O Cruzeiro empatou em 1 a 1 com o Flamengo na noite desta quarta-feira, no Mineirão, pelo jogo de ida das oitavas de final da Copa Libertadores. Foram 60.046 torcedores no estádio, o maior público do Gigante da Pampulha em 2026, e quem estava lá saiu com a sensação de que ainda há muito chão pela frente: a vaga nas quartas só será definida na próxima quarta-feira, dia 19, às 21h30, no Maracanã.


O gol celeste nasceu de um lance de pura categoria. Logo aos sete minutos do segundo tempo, o equatoriano Keny Arroyo recebeu pelo lado direito, na entrada da área, passou pela marcação de Samuel Lino com um drible curto e bateu firme, no canto, sem chance para o goleiro Rossi. Foi a resposta de um jogador que vinha sendo cobrado e que reencontrou o caminho do gol justamente na noite mais barulhenta do ano no Mineirão.

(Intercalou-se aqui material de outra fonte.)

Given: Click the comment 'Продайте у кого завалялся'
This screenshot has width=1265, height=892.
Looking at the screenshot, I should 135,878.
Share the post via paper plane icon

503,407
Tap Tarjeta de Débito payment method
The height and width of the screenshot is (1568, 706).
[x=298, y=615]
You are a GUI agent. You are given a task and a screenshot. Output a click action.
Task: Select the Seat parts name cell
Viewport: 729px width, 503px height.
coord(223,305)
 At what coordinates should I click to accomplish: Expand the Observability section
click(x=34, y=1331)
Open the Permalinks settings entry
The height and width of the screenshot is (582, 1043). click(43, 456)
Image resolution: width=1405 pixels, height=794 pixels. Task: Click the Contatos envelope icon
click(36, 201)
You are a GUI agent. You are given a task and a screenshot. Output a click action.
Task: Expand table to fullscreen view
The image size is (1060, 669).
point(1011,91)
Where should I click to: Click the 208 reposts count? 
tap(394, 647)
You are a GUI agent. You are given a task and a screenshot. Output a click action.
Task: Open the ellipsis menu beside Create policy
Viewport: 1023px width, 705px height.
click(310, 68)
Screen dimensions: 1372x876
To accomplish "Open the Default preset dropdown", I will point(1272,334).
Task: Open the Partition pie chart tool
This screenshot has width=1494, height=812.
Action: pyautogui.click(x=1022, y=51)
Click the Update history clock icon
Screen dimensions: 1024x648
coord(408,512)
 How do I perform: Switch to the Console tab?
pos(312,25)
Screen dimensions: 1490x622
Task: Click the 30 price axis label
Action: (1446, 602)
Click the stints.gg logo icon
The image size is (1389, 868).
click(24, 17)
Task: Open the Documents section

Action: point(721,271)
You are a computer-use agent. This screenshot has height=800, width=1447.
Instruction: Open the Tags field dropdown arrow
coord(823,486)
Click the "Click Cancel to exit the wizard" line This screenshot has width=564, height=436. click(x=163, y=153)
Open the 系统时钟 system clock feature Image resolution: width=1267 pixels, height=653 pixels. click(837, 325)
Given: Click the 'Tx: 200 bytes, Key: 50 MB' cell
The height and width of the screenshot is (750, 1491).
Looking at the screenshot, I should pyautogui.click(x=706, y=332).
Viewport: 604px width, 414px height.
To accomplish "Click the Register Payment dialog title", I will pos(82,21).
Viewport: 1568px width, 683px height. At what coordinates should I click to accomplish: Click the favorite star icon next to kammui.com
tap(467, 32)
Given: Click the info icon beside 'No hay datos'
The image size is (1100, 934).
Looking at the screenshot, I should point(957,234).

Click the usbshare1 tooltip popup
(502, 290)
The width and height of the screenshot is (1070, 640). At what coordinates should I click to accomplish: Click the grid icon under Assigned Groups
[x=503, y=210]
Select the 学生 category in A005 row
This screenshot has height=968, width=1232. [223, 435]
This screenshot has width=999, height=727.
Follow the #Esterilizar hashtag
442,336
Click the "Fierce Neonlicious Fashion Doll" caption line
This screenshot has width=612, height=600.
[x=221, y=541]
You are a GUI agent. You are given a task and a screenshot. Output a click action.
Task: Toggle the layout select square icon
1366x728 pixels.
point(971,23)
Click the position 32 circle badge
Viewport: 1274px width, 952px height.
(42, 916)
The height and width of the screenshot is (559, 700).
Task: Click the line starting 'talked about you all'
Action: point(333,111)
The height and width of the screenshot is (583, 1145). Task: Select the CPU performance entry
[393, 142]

A alegria durou pouco mais de dez minutos. Aos 21 da etapa final, Ayrton Lucas cruzou da esquerda, a bola sobrou dentro da área depois de uma cabeçada e Lucas Paquetá, que tinha entrado no decorrer do jogo, empurrou para as redes. O técnico Artur Jorge saiu incomodado com a falta marcada pelo árbitro argentino Yael Falcón Pérez na origem da jogada: "Eu estava na linha do lance, e eu e o bandeirinha não vimos falta", disse o português, que classificou o lance como teatro do adversário e lembrou que, em mata-mata, a distância entre 1 a 0 e 1 a 1 é enorme.

Entre os destaques da noite, um nome jovem tomou conta das estatísticas: o goleiro Otávio, de 20 anos e 228 dias, virou o arqueiro mais novo a começar um jogo de mata-mata da Libertadores desde 2010, quebrando uma marca que durava 16 anos. Ele fez quatro defesas, participou de 34 ações com a bola e sustentou a Raposa nos momentos em que o Flamengo apertou.
Artur Jorge também falou sobre Arroyo depois do apito final. Elogiou o autor do gol, dizendo que o atacante tem características muito fortes para a forma de jogar da equipe e que fez um belíssimo gol, mas foi direto ao criticar a irritação do equatoriano na hora da substituição e ao cobrar respeito pelas decisões da comissão técnica: "Não há ninguém mais importante que a equipe".
Agora a conta é simples e dura. No Maracanã, quem vencer avança às quartas de final da Libertadores, e novo empate leva a decisão para os pênaltis. O time mineiro entrou em campo nesta quarta sem o lateral Fágner e o volante Lucas Romero, ambos suspensos, e os dois ficam à disposição para o jogo da volta. Como resumiu o próprio treinador, o empate transformou o duelo do Rio em uma final em que não serve outro resultado que não seja a vitória.